Summer 2017 CTM reported on how educational reform across the UK could impact on Black and Ethnic student’s achievement, also the need for diversity within the system for the greater good of the Black and Ethnic community. Currently across the UK students are knuckling down once again, in preparation for their August examinations. It may seem early six months away, however, teachers around the world are under significant pressure for results. The UK is no exception, and probably have one of the most pressured demographic of teachers for results, due to the UK Government’s demands. Following on from summer 2017 it appears there is much to celebrate, rather than feel doubtful about. It has been well documented that academic achievement within the Black and Ethnic community has been stagnate for many years, several arguments have been made for this trend. The recent educational system changes left the community with questions regarding how the changes would impact on students, and how fair the changes are considering the recent trends.
As words of encouragement to the community at this time of the academic year, it’s important to note all that has been achieved last summer, during a difficult transition period in education and the overall gloomy statistics of achievement in the past for the community.
Celebrate Achievement of Black and Ethnic Students in Core Subjects English, English lit and maths:
With the new top grade 9 (A**) introduced in core subjects English, English literature and maths 3.2% of students were allocated the top grade in literature 2.2% in English and 3.5 % in maths in August 2017. A fantastic achievement for British students overall.
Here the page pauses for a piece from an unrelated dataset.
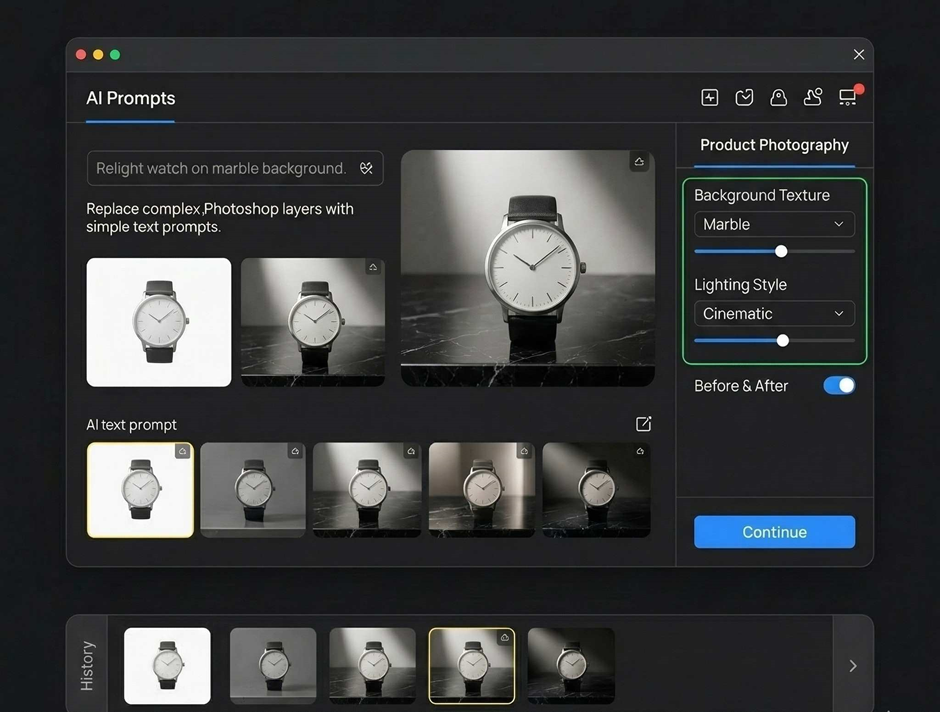
Task: Open the checkmark calendar icon in header
Action: point(744,97)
Key results within the Black and Ethnic community to celebrate, be encouraged and motivated by in preparation for 2018’s examination period show that there has been an increase in the community’s sixteen year olds achieving the new grade four (formally C grade) or above in English and maths. Well done! The significant changes last year, mean tougher questions, more exams and less coursework. There is now no room for students to ‘coast.’
- 59.8 % of Black students with a Caribbean descent achieved a grade four or above (A- C) in 2017. Up from 51.2 % in 2016.
- 64.4 % of Black students with an African descent achieved a grade four or above (A-C) in 2017. Up from 63.4 % in 2016.
- Every Asian Indian ethnic group recorded (Pakistani, Bengali, Indian), had an increase in the percent of students who achieved a grade four above (A-C), between 2016 and 2017.
- Asian Chinese students also had an increase in those overall achieving grade four or above (A-C) between 2016 and 2017.
- Students with SEN (special educational needs) had an increase from 24.2% to 25% achieving grade four or above (A- C).
- Sadly, within the UK Black and Ethnic students often fall into the ‘disadvantaged’ and ‘free school meals’ category. However, CTM are pleased to report that the former group had an increase in their grade achievement in 2017, from 44.1% to 44.3%. The latter from 39.1% to 40.3%. All achieving grade four or above and (A-C).
What Does This Mean for the Black and Ethnic Community in the UK:
Quite simply, that the community is achieving against all odds. Every sixteen year old around the country, preparing for a show down in August with their GCSE exam papers, should be encouraged. Despite the educational changes that do make achievement significantly harder, have heart it can and will be done again in 2018.
What Does This Mean for Parents of Black and Ethnic Sixteen Year Olds in the UK:
Keep supporting your child to achieve the very best that they can, don’t look at the results and feel that ‘it should be okay.’ Your child needs you, make the time to work with them on revision see our recent article on this here. In addition, your son needs you. Statistics show that boys (regardless of ethnicity) still are under performing compared to girls. 60.3% of boys compared to 67.6% of girls achieved a grade four or above (A-C) grade, in core subjects such as English and maths in 2017. While these figures are an increase compared to 2016, and good sign given the academic reforms, the academic achievement of boys needs to fall more closely in-line with girls. Parents can play a key role in this as well as teachers.
In addition, Black and Ethnic minority boys and men have a hard time in society in general, due to history, sigma and stereotypes. Everyone knows knowledge is power, help boys grow into men that can break the invisible but very present ‘Evil Eye’ hex, that historically has been placed on them, as well as low expectations of them. Solid academic achievement by each academic over-achiever can break a historical hex.
CTM will report back in summer 2018 on this academic year’s trends.